- Consigna -
Continúa el texto sobre el COVID-19 y la respuesta de los gobiernos, justo después de su última oración.

- Texto a trabajar -
──────

Mario González Vargas
El COVID-19 obliga a los
gobiernos a actuar en escenarios que desbordaron todas sus previsiones sin
contar con derroteros seguros para superar el inmenso desafío que el virus
implica para la vida y su conservación. Ese desconcierto se acentúa ante la
indescifrable naturaleza y componentes del virus que exige asumir riesgos
fríamente analizados y ponderados para su detención y erradicación. La
inventiva y resiliencia de la humanidad han logrado siempre, no solamente salir
airosas de las amenazas que ha confrontado, sino también extraer de sus
victorias factores de renovación e innovación que han abonado el progreso de la
humanidad. Nos corresponde hoy no ser inferiores a ese legado.
En ese combate es preciso
deponer intereses, vanidades y egolatrías, que solo contribuyen a la expansión
del flagelo y a la dispersión de esfuerzos y acciones. La defensa de la vida
implica, a la vez, procurar su conservación y asegurar los elementos de su
subsistencia. Erigir en dicotomía lo uno con lo otro, con inocultable pero
también perverso propósito político, constituye la más torpe estrategia hasta
para las más insondables y ambiciosas aspiraciones personales. Quienes
presentan la preservación de la vida como incompatible con la producción de los
bienes que la hacen perdurable, no solo conspiran contra sí mismos, sino que
también apuntan a corroer la autoridad del Presidente en momentos que exigen
unidad y concertación. Todos los gobiernos intentan afanosamente reabrir paulatinamente
las actividades productivas para evitar colapsos de los cuales sus países
difícilmente se repondrán. Cada cual lo intenta de acuerdo con sus propias
condiciones políticas, sociales y económicas, que implicarán acciones y
calendarios diferentes, pero con el objetivo común de superar los efectos de la
pandemia.

──────

- Datos de entrada -
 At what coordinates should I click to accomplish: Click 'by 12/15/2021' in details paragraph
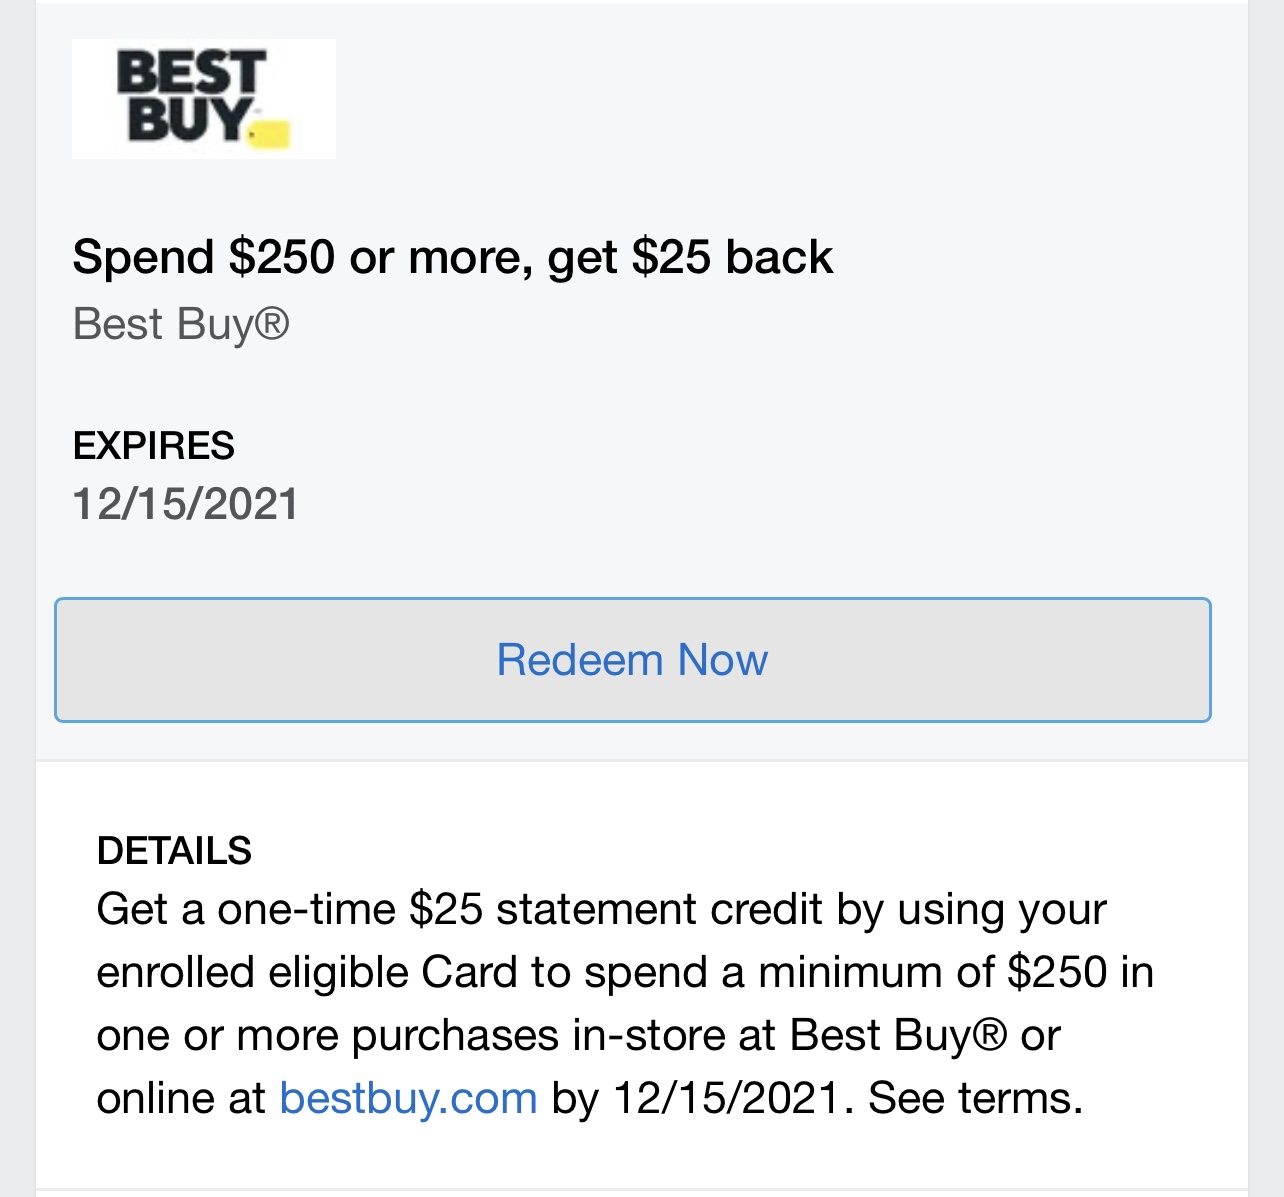point(695,1098)
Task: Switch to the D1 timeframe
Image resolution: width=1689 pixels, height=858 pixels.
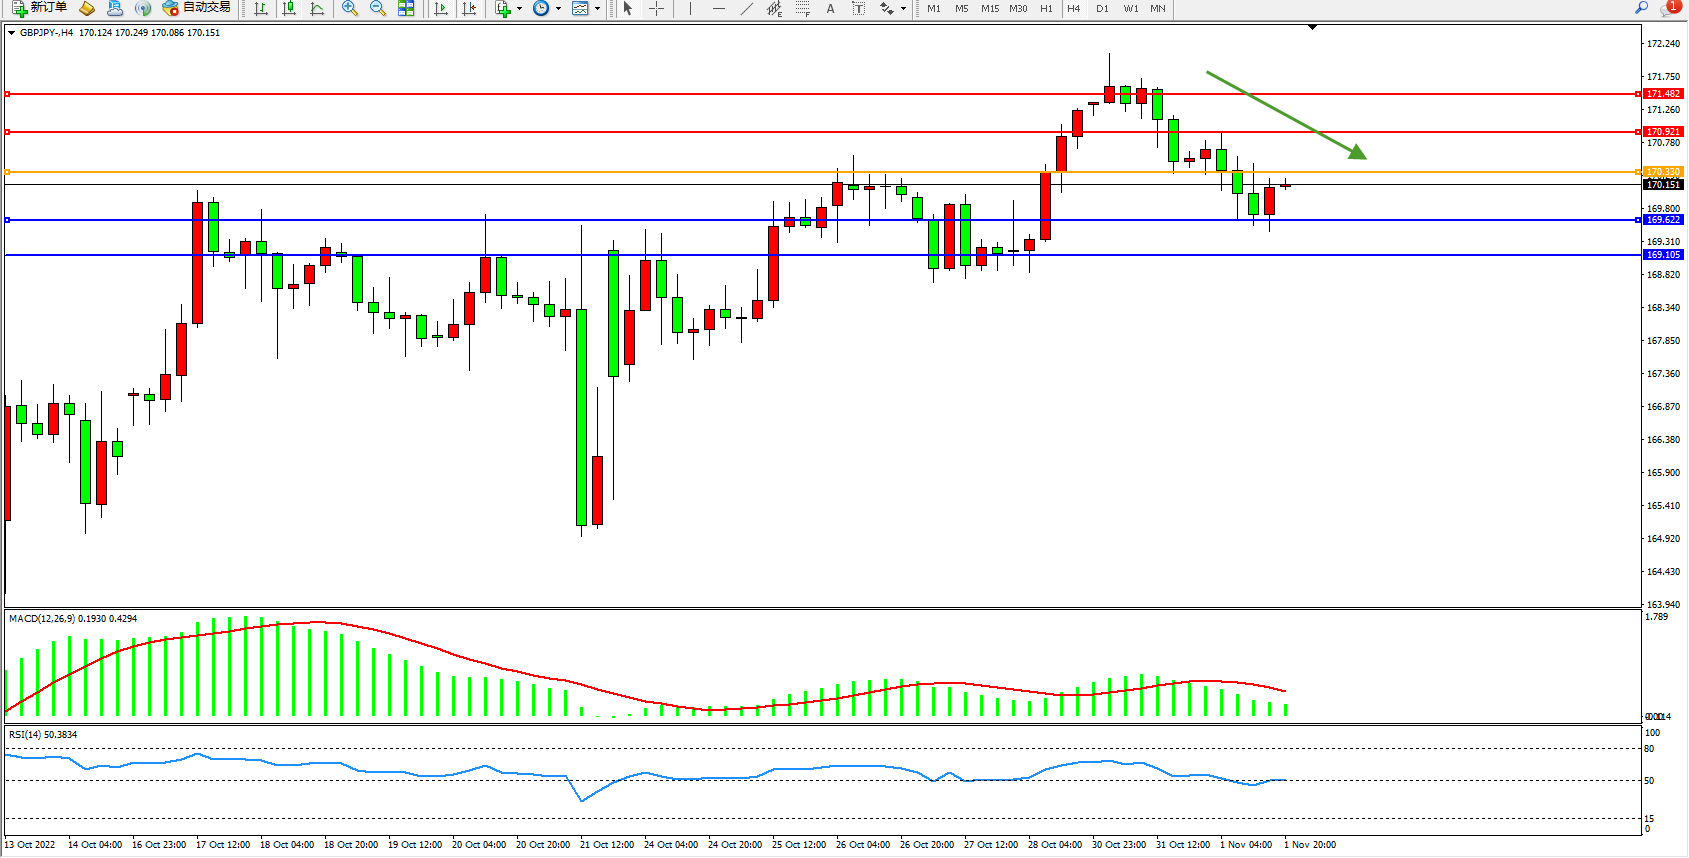Action: point(1102,8)
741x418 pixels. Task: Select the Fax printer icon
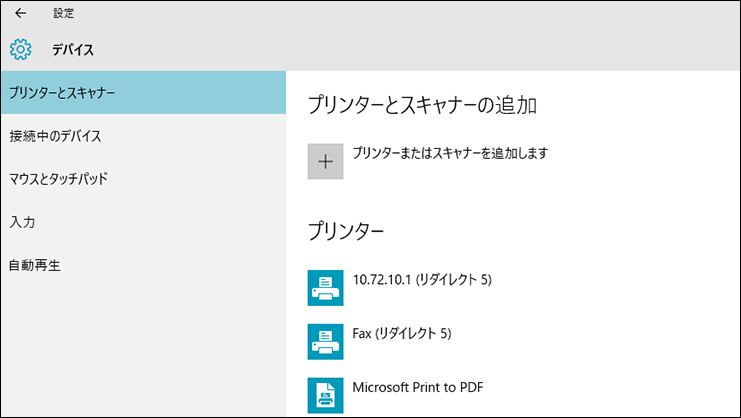pyautogui.click(x=325, y=341)
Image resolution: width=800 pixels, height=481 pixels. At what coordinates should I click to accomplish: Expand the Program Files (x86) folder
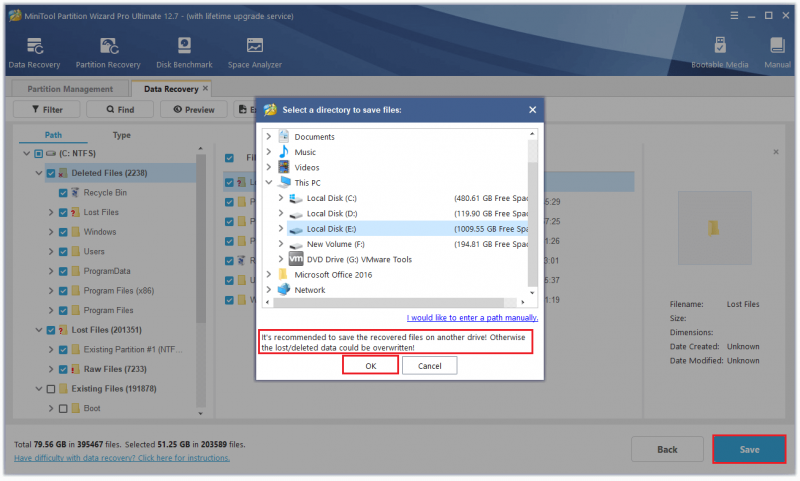coord(51,291)
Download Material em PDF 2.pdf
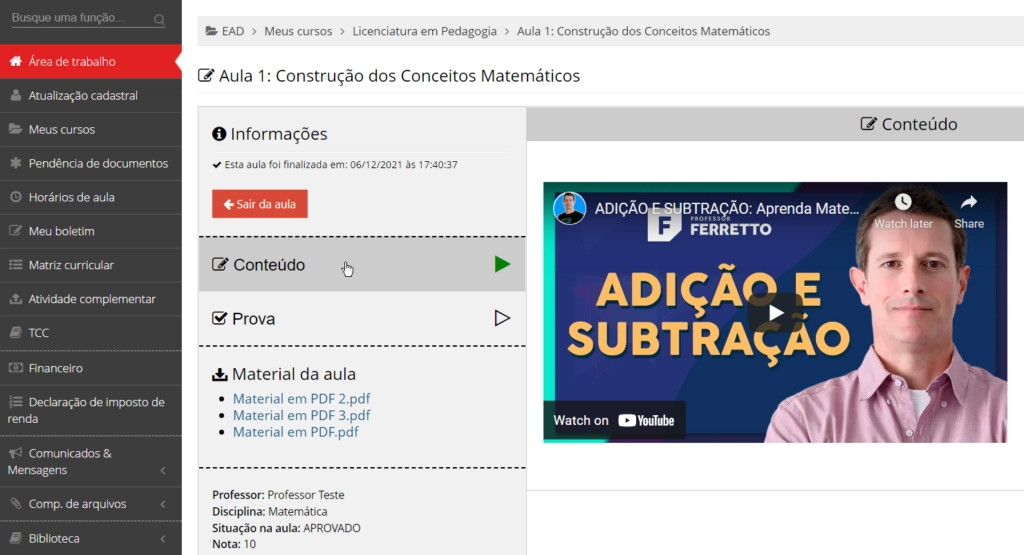The width and height of the screenshot is (1024, 555). click(x=301, y=398)
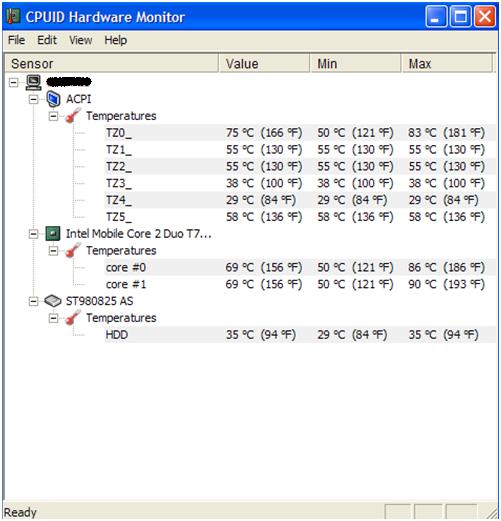The width and height of the screenshot is (501, 521).
Task: Click thermometer icon under ST980825 AS
Action: [73, 318]
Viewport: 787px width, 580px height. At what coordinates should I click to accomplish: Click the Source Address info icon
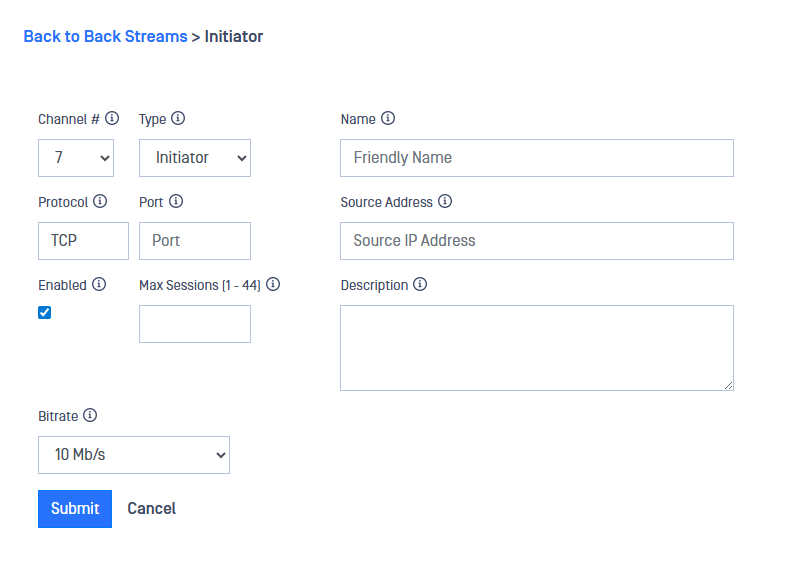tap(445, 201)
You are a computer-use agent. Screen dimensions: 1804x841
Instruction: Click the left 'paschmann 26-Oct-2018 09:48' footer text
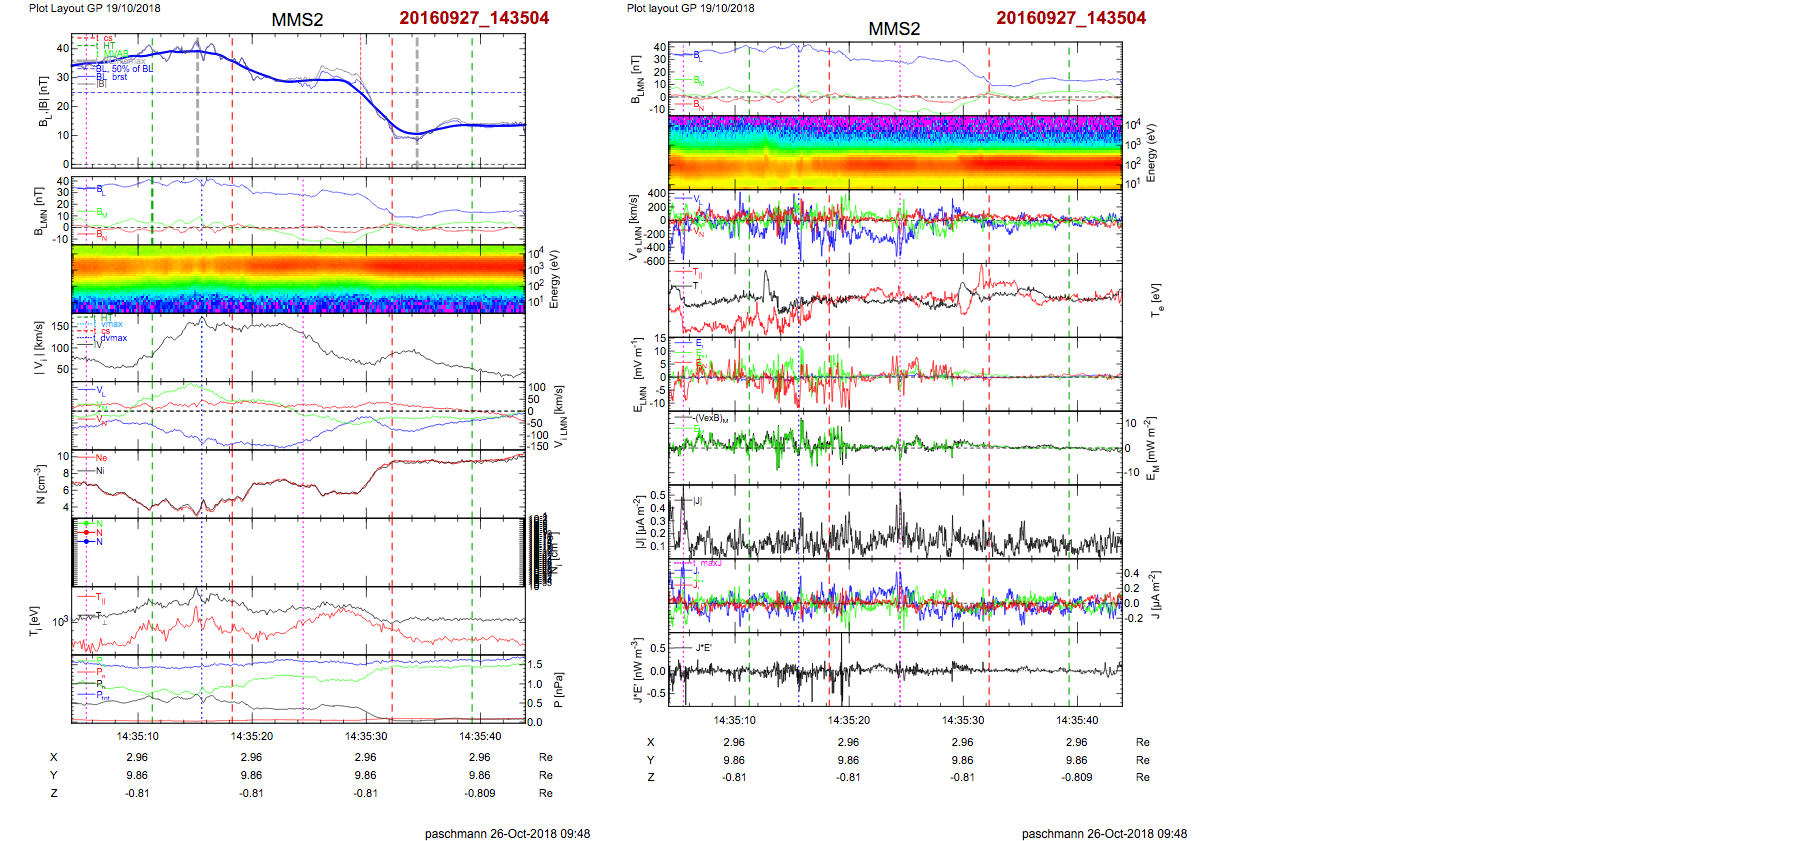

──────

- Respuesta -
Carece de sentido la actitud
de la alcaldesa de Bogotá de desafío permanente a las decisiones
presidenciales, que no ventila en cada ocasión en que es personalmente
informada por el presidente, sino con posterioridad, con toda la truculencia
que la caracteriza y segura del coro ruidoso de sus correligionarios políticos.
Pierde credibilidad y revela una inexperiencia en asuntos de gobierno que no
favorecen sus incontenibles aspiraciones políticas. Si se atendieran sus
reclamaciones, se apagaría la oferta y demanda de bienes, y se acrecentaría la
violencia e inseguridad en una población con hambre y sin ingresos.
Su tarea es velar por el respeto de las normas y
protocolos exigidos para las primeras excepciones a la cuarentena general y en
esa tarea aspiramos a que sea exitosa. Y puede serlo, si así lo quiere, como lo
sugiere su carta del viernes último al presidente. De no persistir en ese
propósito, estaría sembrando incertidumbre y condenada a sumar a su
inexperiencia el esoterismo, tan propio hoy de los gobiernos de izquierda en el
continente. Todos debemos entender que sin unidad no hay paraíso.